REQUIRED ACTION
Exactly reproduce the line containing "Open Windows search" together with every line after it, through the end of the entries, and give nothing more.

SOURCE MATERIAL
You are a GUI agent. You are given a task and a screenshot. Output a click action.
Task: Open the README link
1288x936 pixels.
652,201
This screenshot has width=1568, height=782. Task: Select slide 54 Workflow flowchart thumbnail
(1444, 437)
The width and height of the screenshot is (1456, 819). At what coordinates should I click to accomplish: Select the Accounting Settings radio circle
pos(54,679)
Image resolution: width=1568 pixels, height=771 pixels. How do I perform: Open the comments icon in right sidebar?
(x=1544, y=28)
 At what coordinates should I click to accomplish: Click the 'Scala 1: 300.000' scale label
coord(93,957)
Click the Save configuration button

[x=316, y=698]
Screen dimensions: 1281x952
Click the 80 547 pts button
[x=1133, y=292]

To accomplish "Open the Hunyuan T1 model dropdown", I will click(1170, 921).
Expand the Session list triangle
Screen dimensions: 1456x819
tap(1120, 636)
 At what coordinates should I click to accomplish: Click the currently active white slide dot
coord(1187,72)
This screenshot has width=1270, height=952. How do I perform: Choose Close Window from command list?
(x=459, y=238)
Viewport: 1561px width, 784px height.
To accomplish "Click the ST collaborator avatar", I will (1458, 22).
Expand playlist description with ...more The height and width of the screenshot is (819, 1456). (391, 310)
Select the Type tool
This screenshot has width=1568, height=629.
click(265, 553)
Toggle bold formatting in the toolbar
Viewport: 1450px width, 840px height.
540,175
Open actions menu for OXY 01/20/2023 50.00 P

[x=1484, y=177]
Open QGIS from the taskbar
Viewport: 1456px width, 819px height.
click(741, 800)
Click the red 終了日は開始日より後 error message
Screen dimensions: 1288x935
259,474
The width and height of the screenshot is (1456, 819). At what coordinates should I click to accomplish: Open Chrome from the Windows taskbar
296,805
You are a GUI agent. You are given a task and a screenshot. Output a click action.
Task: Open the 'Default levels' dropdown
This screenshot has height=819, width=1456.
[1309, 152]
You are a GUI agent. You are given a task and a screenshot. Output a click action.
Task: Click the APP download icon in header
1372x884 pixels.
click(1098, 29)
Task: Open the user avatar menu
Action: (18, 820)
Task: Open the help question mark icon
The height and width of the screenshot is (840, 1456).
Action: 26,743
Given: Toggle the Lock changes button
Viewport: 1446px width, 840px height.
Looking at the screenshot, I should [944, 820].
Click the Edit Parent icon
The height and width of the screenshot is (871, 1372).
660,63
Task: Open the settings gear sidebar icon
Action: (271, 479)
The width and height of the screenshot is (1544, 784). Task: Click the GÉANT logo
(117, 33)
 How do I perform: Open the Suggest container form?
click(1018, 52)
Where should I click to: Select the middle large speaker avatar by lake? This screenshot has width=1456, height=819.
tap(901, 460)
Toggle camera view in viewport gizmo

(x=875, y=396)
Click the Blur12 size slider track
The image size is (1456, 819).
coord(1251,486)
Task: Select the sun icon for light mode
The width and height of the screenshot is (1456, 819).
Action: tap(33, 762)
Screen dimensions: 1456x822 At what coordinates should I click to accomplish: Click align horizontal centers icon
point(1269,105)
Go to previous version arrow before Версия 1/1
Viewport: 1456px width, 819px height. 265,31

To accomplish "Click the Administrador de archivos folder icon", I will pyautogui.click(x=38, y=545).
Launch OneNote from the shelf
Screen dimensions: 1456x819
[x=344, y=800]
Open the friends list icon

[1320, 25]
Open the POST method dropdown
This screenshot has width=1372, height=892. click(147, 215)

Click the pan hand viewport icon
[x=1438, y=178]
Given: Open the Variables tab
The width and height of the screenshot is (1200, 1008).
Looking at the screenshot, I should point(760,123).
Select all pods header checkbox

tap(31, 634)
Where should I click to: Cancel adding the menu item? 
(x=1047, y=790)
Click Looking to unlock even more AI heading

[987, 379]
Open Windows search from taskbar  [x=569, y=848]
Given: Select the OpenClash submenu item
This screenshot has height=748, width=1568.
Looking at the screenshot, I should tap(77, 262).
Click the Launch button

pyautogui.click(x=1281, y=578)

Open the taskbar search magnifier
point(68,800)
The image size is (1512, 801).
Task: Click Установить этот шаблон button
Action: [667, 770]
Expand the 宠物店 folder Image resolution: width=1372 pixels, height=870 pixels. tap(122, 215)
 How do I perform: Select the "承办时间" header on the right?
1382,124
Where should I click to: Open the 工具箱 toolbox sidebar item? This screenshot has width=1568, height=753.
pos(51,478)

OUTPUT
Open Windows search from taskbar  [x=569, y=848]
Given: Select the OpenClash submenu item
This screenshot has height=748, width=1568.
Looking at the screenshot, I should tap(77, 262).
Click the Launch button

pyautogui.click(x=1281, y=578)

Open the taskbar search magnifier
point(68,800)
The image size is (1512, 801).
Task: Click Установить этот шаблон button
Action: [667, 770]
Expand the 宠物店 folder Image resolution: width=1372 pixels, height=870 pixels. tap(122, 215)
 How do I perform: Select the "承办时间" header on the right?
1382,124
Where should I click to: Open the 工具箱 toolbox sidebar item? This screenshot has width=1568, height=753.
pos(51,478)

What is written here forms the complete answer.